There’s much randomly foolish wisdom in this column, but what’s to become of us when we’ve lost our statistical innocence?
Bye-bye, Miss Statistical Pi
Drove my Chevy to the levee
But the levee was dry
And them good old boys were on a data-rich high
Singin’ this’ll be the day that I die
This’ll be the day that I die
Why, do you realize? This would deal a devastating blow to the publishing industry. A whole generation of goodie-two-shoe charlatans could be wiped out.
I feel especially sorry for those real estate millionaires who became authors in order to teach people how to scientifically replicate their success in blockbuster books like:
“Rich Dad, Poor Dad for Teens: The Secrets about Money – that You Don’t Learn in School!”

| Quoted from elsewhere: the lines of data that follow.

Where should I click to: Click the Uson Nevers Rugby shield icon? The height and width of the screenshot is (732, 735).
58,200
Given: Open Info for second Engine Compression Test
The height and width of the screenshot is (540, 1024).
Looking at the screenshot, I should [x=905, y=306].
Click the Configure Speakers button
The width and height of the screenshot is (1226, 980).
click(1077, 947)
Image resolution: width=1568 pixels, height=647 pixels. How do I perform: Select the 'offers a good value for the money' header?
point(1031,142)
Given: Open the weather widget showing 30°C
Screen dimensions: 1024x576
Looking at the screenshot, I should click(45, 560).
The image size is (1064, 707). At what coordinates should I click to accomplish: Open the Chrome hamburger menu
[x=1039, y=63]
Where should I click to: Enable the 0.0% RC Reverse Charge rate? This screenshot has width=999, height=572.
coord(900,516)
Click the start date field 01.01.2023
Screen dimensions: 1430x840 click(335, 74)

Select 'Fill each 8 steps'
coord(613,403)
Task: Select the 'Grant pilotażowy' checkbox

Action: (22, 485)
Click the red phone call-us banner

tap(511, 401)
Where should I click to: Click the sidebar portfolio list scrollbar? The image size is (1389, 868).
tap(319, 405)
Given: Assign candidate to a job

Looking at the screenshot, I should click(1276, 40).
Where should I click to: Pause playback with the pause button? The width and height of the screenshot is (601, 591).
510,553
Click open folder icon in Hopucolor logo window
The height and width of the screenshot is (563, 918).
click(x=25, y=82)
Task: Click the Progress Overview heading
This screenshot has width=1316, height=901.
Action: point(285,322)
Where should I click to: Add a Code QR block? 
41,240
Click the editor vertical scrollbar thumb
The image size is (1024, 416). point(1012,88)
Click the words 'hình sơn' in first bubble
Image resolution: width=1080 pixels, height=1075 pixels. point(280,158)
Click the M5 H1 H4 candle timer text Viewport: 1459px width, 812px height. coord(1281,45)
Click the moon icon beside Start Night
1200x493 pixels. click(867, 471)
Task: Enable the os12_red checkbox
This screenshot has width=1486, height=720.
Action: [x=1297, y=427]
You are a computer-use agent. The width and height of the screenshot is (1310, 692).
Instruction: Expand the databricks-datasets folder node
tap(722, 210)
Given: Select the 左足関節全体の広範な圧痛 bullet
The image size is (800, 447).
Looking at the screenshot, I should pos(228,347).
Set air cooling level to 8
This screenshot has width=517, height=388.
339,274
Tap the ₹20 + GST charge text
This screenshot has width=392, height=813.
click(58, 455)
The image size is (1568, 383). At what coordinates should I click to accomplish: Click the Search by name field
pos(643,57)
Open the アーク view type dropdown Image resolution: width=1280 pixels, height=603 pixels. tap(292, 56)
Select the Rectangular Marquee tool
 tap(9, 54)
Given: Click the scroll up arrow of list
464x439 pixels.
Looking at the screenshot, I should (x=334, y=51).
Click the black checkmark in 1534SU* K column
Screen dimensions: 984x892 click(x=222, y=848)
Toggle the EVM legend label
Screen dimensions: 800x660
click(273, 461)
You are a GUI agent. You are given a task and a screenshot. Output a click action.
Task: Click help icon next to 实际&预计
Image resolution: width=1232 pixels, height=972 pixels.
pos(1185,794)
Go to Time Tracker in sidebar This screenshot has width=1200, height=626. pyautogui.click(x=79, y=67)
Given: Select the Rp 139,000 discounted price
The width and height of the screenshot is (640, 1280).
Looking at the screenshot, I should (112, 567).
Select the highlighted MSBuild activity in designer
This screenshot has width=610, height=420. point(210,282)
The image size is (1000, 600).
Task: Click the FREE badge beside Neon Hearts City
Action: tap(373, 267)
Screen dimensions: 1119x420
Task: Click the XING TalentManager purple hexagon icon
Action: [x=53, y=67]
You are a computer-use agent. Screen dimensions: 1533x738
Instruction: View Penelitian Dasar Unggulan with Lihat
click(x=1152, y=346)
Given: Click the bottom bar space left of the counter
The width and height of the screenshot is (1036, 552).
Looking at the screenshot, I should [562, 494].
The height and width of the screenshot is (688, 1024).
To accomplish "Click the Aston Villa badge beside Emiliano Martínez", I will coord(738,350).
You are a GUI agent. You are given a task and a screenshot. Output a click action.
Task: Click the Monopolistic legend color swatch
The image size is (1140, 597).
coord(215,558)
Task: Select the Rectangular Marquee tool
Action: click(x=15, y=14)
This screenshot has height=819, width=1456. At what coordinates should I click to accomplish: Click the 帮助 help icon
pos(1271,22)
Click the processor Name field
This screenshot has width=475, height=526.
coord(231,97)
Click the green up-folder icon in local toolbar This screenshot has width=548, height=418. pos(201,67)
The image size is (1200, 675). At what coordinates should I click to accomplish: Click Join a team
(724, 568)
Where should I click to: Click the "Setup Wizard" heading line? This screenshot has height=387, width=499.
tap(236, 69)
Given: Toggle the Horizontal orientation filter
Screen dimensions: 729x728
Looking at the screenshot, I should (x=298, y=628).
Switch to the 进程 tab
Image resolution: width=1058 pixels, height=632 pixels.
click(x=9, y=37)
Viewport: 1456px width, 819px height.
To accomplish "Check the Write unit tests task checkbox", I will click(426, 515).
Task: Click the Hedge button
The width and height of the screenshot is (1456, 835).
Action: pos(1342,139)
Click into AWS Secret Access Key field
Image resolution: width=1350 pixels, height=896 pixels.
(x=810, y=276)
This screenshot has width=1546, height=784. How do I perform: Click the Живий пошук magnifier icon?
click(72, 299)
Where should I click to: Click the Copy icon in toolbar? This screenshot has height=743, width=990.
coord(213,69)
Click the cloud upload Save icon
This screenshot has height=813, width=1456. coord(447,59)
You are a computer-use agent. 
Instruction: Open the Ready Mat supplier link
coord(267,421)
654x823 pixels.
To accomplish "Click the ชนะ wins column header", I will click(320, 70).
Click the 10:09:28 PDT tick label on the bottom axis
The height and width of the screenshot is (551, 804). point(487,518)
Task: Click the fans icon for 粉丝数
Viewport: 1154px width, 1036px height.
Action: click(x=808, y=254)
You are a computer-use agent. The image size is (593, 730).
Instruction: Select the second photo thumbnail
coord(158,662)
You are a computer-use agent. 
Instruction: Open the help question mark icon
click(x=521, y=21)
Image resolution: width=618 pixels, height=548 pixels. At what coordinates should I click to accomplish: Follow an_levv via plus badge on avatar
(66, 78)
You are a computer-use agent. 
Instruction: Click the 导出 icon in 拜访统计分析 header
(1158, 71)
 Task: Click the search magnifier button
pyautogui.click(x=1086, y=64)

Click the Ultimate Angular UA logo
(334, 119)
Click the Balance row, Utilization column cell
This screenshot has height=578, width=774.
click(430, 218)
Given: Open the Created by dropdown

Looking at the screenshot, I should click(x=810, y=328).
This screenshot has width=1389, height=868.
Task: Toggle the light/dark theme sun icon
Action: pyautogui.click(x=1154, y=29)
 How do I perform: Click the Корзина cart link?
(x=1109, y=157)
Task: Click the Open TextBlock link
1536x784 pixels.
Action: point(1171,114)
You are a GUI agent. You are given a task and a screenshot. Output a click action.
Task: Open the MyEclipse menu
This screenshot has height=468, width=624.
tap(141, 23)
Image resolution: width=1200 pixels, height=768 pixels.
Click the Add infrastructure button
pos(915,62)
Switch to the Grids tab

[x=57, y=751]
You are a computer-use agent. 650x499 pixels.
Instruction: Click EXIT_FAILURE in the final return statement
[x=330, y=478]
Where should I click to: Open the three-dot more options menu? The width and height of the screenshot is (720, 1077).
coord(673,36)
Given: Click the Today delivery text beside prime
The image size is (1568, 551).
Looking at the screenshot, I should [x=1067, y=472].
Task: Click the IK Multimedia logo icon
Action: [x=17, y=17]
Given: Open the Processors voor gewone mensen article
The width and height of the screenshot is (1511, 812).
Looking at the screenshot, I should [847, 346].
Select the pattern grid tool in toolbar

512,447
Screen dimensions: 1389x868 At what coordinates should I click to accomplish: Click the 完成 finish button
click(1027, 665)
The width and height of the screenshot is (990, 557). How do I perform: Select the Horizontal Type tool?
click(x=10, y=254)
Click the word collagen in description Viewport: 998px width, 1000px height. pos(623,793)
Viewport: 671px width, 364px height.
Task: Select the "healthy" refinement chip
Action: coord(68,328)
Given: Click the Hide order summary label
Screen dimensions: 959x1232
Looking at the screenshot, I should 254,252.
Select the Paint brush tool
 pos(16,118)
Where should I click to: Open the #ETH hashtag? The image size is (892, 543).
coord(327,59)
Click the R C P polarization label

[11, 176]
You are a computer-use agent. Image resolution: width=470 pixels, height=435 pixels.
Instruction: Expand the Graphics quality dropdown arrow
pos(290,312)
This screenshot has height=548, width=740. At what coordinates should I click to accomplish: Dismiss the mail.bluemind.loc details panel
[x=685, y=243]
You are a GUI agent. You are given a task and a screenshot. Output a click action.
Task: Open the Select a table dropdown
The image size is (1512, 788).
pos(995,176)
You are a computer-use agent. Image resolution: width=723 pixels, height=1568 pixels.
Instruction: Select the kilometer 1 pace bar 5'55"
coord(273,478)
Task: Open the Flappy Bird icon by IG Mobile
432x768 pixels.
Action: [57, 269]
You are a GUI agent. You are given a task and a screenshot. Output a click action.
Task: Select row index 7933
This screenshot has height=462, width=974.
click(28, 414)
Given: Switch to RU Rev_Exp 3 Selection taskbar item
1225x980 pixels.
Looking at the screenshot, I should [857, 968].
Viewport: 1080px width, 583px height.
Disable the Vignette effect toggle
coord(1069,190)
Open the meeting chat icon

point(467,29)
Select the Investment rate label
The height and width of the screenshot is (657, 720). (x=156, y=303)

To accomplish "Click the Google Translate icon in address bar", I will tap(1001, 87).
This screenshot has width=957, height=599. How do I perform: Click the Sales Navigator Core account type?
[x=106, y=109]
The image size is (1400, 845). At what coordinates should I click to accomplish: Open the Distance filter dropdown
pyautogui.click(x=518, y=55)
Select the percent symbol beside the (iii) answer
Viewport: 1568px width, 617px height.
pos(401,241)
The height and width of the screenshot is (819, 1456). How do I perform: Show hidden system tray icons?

And what’s to become of all those black holes in the galaxies around us. Astronomers have earned a nice living Hawking books on black holes. But if people start to question the statistical accuracy of instruments that precisely measure gravitational forces a mere 100,000 light years away, what’s to become of those erudite scholars? Who is the BBC going to interview for its next NOVA science show? It’s dreadfully sad.
* * *
Seriously now. Eric, you’ve tapped into a wonderful topic here. Can’t wait to hear what others in the RA community think of your column. . . Go to go now. An alert on my dashboard is beckoning :- )
P.S. Thanks for turning me on to Nassim Teleb. I was looking for a book that would occupy my time on the long flight to TMF Dublin this weekend. The “Black Swan” book sounds like the perfect flight for the mind.